═══ Listed records
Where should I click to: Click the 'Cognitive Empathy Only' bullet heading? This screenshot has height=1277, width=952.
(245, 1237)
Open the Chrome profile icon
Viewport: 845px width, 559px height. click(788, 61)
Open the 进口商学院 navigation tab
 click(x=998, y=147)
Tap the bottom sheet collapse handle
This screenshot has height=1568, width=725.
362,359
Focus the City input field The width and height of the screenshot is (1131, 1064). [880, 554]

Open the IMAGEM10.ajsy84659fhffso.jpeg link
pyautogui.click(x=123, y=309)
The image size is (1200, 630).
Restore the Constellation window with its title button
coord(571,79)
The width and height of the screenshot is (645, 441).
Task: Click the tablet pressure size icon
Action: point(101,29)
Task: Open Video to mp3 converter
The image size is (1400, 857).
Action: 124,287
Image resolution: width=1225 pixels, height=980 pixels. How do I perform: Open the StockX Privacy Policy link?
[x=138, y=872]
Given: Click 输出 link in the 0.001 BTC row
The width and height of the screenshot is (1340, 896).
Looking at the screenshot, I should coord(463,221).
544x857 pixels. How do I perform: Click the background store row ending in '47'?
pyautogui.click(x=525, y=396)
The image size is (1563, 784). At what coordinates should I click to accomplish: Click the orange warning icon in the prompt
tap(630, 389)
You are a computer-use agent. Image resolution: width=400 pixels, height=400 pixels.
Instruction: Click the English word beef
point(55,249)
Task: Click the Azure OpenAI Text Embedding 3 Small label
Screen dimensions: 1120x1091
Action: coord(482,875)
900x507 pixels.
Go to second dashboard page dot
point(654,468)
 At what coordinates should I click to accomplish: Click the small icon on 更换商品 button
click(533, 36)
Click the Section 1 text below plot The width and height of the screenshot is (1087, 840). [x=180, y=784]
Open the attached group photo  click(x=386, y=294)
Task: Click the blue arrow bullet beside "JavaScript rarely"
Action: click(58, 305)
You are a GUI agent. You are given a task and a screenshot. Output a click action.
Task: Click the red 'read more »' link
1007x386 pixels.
══════
■ **Your goal**: Copy out the rows starting at the one containing "Task: Click the Azure" and ending at the one containing "click(533, 36)", requests included, and shift every coordinate in the answers up by 13.

■ **Worked answer**:
Task: Click the Azure OpenAI Text Embedding 3 Small label
Screen dimensions: 1120x1091
Action: coord(495,888)
900x507 pixels.
Go to second dashboard page dot
point(667,481)
 At what coordinates should I click to accomplish: Click the small icon on 更换商品 button
click(546, 49)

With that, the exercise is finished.